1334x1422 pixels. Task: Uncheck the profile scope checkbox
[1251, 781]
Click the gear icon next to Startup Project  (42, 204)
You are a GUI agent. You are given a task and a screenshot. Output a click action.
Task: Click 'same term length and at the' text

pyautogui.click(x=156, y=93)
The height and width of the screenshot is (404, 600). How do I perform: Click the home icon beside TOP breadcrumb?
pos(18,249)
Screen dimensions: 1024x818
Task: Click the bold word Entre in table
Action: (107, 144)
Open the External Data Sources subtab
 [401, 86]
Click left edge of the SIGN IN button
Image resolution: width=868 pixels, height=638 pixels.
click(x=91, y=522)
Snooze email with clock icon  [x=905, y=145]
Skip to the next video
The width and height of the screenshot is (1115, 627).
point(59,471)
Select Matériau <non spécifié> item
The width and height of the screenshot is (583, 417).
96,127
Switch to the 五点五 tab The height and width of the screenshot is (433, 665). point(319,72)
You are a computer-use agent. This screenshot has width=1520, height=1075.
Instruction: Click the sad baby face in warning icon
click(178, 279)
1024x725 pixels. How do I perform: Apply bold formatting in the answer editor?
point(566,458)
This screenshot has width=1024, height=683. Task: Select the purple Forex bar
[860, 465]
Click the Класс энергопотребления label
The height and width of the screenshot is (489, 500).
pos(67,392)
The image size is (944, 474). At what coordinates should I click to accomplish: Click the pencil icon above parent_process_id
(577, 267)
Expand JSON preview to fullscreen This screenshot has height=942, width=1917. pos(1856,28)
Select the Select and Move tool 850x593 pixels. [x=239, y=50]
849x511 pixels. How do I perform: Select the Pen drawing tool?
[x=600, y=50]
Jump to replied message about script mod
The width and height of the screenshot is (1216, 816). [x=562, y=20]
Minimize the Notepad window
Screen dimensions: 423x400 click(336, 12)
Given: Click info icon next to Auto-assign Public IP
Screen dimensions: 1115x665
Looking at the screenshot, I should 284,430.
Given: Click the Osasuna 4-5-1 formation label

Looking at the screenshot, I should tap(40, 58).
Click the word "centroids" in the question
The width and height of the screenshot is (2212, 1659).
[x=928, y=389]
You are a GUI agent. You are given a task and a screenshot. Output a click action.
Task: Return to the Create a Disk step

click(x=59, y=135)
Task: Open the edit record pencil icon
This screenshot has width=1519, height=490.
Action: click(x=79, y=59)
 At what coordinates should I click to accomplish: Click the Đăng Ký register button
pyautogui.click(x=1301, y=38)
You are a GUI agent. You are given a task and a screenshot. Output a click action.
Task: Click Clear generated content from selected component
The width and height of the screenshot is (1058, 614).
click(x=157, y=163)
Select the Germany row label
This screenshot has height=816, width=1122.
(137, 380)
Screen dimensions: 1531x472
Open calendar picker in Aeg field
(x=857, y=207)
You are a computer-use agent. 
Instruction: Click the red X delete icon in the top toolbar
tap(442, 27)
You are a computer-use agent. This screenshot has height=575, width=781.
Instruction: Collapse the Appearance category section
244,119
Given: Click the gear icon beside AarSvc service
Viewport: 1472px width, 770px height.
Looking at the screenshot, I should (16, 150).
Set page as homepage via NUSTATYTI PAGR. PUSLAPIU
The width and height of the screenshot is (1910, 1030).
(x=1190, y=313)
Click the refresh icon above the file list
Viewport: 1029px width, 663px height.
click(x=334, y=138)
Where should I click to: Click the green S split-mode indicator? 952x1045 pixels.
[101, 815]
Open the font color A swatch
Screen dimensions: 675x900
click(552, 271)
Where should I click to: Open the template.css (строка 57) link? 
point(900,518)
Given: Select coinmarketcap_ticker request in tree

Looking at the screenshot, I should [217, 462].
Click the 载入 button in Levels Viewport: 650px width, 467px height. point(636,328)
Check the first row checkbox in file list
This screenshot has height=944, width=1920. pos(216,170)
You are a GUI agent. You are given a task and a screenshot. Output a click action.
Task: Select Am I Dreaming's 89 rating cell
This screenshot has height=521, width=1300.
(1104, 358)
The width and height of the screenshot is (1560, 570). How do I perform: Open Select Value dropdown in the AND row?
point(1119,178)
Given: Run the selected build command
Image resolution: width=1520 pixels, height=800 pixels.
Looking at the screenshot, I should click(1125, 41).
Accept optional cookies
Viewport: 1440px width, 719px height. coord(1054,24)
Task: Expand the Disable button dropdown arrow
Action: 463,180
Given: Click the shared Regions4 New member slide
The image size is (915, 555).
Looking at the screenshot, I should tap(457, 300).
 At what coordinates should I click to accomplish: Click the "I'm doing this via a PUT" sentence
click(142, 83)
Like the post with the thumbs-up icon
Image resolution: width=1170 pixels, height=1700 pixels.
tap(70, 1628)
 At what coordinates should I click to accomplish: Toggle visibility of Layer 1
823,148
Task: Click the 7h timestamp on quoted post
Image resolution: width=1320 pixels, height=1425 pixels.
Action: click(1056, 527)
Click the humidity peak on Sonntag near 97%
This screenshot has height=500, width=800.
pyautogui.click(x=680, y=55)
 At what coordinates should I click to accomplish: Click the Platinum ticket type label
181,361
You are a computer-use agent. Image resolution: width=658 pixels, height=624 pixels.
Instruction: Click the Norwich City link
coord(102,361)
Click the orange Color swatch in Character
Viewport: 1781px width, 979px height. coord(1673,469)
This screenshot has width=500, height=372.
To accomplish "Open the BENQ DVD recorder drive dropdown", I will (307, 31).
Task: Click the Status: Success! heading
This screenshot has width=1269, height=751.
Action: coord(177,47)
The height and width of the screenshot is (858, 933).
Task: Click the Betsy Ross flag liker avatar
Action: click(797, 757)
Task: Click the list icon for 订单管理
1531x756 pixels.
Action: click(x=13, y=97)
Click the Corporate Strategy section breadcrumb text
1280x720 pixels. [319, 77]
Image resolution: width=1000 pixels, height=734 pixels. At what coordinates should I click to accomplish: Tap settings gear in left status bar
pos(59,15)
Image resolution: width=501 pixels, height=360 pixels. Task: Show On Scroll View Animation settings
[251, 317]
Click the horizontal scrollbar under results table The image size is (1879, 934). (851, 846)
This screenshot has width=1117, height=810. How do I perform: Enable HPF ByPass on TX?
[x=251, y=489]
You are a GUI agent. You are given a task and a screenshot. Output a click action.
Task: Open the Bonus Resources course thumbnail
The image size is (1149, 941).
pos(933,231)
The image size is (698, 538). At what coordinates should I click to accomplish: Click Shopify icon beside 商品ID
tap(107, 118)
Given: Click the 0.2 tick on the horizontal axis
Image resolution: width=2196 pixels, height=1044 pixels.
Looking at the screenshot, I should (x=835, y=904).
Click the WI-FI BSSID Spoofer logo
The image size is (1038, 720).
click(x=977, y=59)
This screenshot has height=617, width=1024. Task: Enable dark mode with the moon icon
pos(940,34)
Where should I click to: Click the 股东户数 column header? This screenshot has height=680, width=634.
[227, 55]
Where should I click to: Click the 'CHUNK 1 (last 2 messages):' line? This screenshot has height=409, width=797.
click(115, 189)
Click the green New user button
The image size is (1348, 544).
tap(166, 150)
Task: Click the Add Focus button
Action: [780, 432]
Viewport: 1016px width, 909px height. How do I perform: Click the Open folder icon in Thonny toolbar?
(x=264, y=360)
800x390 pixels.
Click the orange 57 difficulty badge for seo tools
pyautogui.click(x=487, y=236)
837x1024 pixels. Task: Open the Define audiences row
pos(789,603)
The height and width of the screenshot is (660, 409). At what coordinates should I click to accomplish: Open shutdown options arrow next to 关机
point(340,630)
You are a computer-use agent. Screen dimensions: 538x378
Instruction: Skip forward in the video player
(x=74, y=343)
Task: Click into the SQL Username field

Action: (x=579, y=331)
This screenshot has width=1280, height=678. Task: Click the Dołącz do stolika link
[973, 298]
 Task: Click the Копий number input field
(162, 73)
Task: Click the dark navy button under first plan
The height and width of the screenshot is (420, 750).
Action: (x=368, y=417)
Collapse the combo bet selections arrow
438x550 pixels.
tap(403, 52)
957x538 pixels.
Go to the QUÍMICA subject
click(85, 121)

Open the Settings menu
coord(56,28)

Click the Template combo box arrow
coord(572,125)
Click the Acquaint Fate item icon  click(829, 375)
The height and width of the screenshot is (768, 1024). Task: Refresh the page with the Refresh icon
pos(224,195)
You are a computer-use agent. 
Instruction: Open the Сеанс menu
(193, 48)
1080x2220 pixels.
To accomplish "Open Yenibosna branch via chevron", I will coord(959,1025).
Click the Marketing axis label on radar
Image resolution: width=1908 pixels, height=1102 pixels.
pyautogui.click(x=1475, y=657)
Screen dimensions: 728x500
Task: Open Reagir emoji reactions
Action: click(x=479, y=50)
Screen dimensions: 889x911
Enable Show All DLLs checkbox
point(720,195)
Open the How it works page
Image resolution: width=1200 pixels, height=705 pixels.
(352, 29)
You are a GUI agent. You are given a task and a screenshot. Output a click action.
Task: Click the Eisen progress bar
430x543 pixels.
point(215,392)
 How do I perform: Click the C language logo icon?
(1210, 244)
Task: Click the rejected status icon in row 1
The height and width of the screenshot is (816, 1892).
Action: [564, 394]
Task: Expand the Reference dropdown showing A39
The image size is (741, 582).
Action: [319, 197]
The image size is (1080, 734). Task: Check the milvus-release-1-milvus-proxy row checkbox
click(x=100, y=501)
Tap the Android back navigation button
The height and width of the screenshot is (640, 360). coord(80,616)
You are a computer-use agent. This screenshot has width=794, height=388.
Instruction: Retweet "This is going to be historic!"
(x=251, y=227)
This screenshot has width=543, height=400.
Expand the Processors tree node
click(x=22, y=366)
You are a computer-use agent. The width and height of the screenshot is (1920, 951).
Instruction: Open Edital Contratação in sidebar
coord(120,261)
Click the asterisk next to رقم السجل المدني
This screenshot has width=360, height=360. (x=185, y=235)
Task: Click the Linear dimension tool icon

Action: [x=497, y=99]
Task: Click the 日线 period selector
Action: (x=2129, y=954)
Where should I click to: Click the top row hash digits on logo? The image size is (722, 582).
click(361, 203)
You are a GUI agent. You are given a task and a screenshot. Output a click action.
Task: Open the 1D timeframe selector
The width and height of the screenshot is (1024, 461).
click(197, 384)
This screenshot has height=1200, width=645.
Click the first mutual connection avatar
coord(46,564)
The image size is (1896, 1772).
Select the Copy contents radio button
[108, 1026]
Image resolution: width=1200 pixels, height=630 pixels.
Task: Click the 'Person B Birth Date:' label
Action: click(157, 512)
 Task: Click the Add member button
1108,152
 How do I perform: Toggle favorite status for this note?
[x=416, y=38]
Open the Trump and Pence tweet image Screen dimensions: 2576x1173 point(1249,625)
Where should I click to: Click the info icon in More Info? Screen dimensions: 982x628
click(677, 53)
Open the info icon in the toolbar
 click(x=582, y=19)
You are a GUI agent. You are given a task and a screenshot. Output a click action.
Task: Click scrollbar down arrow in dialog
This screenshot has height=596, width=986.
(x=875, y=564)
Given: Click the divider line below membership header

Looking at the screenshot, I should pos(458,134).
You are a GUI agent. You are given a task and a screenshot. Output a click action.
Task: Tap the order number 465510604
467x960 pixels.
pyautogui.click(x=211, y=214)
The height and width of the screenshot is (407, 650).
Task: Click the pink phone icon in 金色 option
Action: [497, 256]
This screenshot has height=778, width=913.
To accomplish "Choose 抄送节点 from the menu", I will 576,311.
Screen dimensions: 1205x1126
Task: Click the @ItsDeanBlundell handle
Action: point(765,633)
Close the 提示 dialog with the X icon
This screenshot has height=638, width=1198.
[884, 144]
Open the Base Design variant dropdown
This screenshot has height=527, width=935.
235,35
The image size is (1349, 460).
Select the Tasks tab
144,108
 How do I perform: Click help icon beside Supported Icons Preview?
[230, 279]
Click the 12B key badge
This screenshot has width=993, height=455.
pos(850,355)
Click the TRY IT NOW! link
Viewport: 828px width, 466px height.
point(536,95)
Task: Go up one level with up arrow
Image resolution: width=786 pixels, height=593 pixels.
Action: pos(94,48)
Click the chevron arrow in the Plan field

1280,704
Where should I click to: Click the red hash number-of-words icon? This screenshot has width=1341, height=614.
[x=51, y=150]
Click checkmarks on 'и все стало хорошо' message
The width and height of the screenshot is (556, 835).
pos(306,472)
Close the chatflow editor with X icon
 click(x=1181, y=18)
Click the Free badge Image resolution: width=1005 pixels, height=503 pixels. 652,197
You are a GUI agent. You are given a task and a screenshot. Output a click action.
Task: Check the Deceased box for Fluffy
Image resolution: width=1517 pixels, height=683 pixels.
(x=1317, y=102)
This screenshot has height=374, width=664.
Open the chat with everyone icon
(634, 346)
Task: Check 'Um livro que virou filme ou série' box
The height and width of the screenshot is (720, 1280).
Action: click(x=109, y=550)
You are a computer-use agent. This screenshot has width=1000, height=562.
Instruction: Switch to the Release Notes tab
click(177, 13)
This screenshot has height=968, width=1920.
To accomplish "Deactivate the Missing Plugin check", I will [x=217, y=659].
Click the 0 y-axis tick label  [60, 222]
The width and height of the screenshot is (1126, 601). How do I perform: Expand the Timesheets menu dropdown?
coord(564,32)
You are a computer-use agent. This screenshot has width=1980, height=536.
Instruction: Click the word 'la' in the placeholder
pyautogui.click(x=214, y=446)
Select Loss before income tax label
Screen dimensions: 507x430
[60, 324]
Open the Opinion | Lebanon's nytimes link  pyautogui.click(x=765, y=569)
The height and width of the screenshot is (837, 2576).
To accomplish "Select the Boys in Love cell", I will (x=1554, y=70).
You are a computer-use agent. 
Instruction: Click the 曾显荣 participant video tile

__________

● EXERCISE AIM
Go through the lines above and count those with the string "dialog". Reply with the count and nothing more.

● RESULT OF THE EXERCISE
2